La Ley ELA, aprobada por amplio consenso parlamentario en octubre de 2024, continúa avanzando en su despliegue con el objetivo de mejorar la calidad de vida de las personas con Esclerosis Lateral Amiotrófica y otras enfermedades neurológicas de alta complejidad. El Congreso de los Diputados ha convalidado por unanimidad un real decreto-ley que activa las principales medidas previstas en la norma, entre ellas la creación de un nuevo grado de dependencia extrema, denominado Grado III+, y el derecho a una prestación mensual cercana a los 10.000 euros para garantizar atención continuada las 24 horas del día.
La ley, aprobada con fuerte respaldo de asociaciones de pacientes y colectivos sanitarios, responde a una demanda histórica vinculada al aumento progresivo de la dependencia y a la necesidad de cuidados especializados en el domicilio. La Esclerosis Lateral Amiotrófica afecta aproximadamente a 4.000 personas en España y registra unos 900 nuevos diagnósticos cada año. Se trata de una enfermedad neurodegenerativa incurable que provoca la pérdida total de movilidad manteniendo intactas las capacidades cognitivas, con una supervivencia media de tres a cuatro años tras el diagnóstico.
El texto legal beneficia tanto a pacientes con ELA como a personas afectadas por otras patologías irreversibles que cursan con cuidados clínicos y sociales complejos, sin respuesta significativa al tratamiento y con un notable impacto para su entorno familiar. Para agilizar la atención, la Ley establece un procedimiento urgente para la valoración de discapacidad y dependencia con un plazo máximo de tres meses y contempla la revisión rápida del programa individual de atención cuando exista progresión acelerada de la enfermedad.
La normativa refuerza también la protección de los cuidadores, que podrán mantener la base de cotización de su actividad profesional anterior para evitar una merma en su futura pensión al asumir el cuidado en el hogar. Además, se les reconoce como colectivo prioritario para las políticas de empleo y se habilita formación específica para profesionales sanitarios implicados en el tratamiento de enfermedades neurológicas de alta complejidad.
Entre las mejoras incluidas en el real decreto-ley validado por el Congreso se encuentra la homogeneización de ayudas por desplazamiento, manutención y alojamiento para pacientes derivados a otras comunidades autónomas, así como la posibilidad de recibir rehabilitación en el hospital o en el propio domicilio. La norma también incorpora la protección de los usuarios dependientes de dispositivos electrónicos garantizando que no se les pueda suspender el suministro eléctrico y ampliando las bonificaciones en la tarifa energética.

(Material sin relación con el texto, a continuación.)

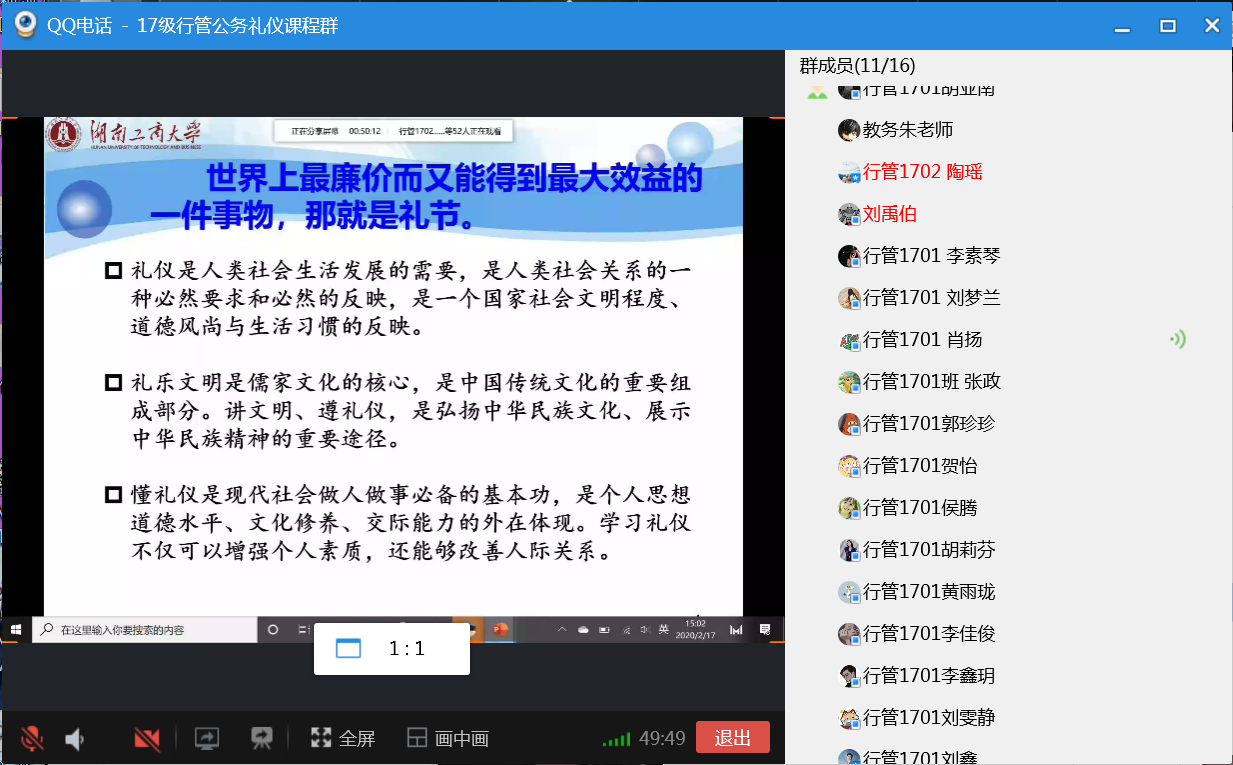
Task: Click the green signal strength bars
Action: coord(616,740)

El Gobierno ha previsto una inyección extraordinaria de 500 millones de euros para reforzar el sistema de dependencia asociado a la implantación de la ley. La prestación económica vinculada al nuevo Grado III+ se ha calculado a partir de la necesidad de cinco profesionales por paciente para cubrir cuidados continuados y sostenidos en el tiempo.
La ley concluye con dos compromisos estructurales: la creación del Registro Estatal de Enfermedades Neurodegenerativas, destinado a mejorar la planificación y la gestión sanitaria mediante datos epidemiológicos fiables, y una nueva estructura en el Instituto de Salud Carlos III orientada a impulsar la investigación científica aplicada a la ELA y a otras patologías asociadas.